**AIM OF THE TASK**
Every entry below is to be copied exactly, with nothing omitted.

————————

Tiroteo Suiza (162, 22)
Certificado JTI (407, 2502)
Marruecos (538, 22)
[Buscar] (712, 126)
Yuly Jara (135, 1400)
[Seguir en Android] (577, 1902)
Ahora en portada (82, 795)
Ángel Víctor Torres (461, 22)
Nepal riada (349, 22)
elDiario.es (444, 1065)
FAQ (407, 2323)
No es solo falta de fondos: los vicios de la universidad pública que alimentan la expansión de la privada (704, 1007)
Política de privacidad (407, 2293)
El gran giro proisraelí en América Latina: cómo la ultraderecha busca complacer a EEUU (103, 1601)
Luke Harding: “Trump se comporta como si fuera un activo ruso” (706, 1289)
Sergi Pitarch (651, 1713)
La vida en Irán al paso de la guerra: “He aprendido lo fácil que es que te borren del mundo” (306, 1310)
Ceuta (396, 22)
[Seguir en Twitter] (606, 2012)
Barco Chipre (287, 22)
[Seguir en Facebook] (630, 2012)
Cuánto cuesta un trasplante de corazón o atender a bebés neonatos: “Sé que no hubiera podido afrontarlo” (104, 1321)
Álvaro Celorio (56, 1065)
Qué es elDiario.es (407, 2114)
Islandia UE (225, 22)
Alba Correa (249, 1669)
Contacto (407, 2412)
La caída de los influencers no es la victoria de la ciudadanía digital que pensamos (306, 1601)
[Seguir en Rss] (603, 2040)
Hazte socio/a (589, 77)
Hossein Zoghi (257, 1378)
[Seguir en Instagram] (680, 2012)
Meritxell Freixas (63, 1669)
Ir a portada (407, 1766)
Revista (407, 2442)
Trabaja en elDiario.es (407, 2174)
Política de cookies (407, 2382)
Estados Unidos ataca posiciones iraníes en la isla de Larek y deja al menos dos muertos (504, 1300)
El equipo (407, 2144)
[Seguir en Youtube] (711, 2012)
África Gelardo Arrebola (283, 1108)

————————

**SOLUTION FOR THIS EXERCISE**
Tiroteo Suiza (162, 22)
Certificado JTI (407, 2502)
Marruecos (538, 22)
[Buscar] (712, 126)
Yuly Jara (135, 1400)
[Seguir en Android] (577, 1902)
Ahora en portada (82, 795)
Ángel Víctor Torres (461, 22)
Nepal riada (349, 22)
elDiario.es (444, 1065)
FAQ (407, 2323)
No es solo falta de fondos: los vicios de la universidad pública que alimentan la expansión de la privada (704, 1007)
Política de privacidad (407, 2293)
El gran giro proisraelí en América Latina: cómo la ultraderecha busca complacer a EEUU (103, 1601)
Luke Harding: “Trump se comporta como si fuera un activo ruso” (706, 1289)
Sergi Pitarch (651, 1713)
La vida en Irán al paso de la guerra: “He aprendido lo fácil que es que te borren del mundo” (306, 1310)
Ceuta (396, 22)
[Seguir en Twitter] (606, 2012)
Barco Chipre (287, 22)
[Seguir en Facebook] (630, 2012)
Cuánto cuesta un trasplante de corazón o atender a bebés neonatos: “Sé que no hubiera podido afrontarlo” (104, 1321)
Álvaro Celorio (56, 1065)
Qué es elDiario.es (407, 2114)
Islandia UE (225, 22)
Alba Correa (249, 1669)
Contacto (407, 2412)
La caída de los influencers no es la victoria de la ciudadanía digital que pensamos (306, 1601)
[Seguir en Rss] (603, 2040)
Hazte socio/a (589, 77)
Hossein Zoghi (257, 1378)
[Seguir en Instagram] (680, 2012)
Meritxell Freixas (63, 1669)
Ir a portada (407, 1766)
Revista (407, 2442)
Trabaja en elDiario.es (407, 2174)
Política de cookies (407, 2382)
Estados Unidos ataca posiciones iraníes en la isla de Larek y deja al menos dos muertos (504, 1300)
El equipo (407, 2144)
[Seguir en Youtube] (711, 2012)
África Gelardo Arrebola (283, 1108)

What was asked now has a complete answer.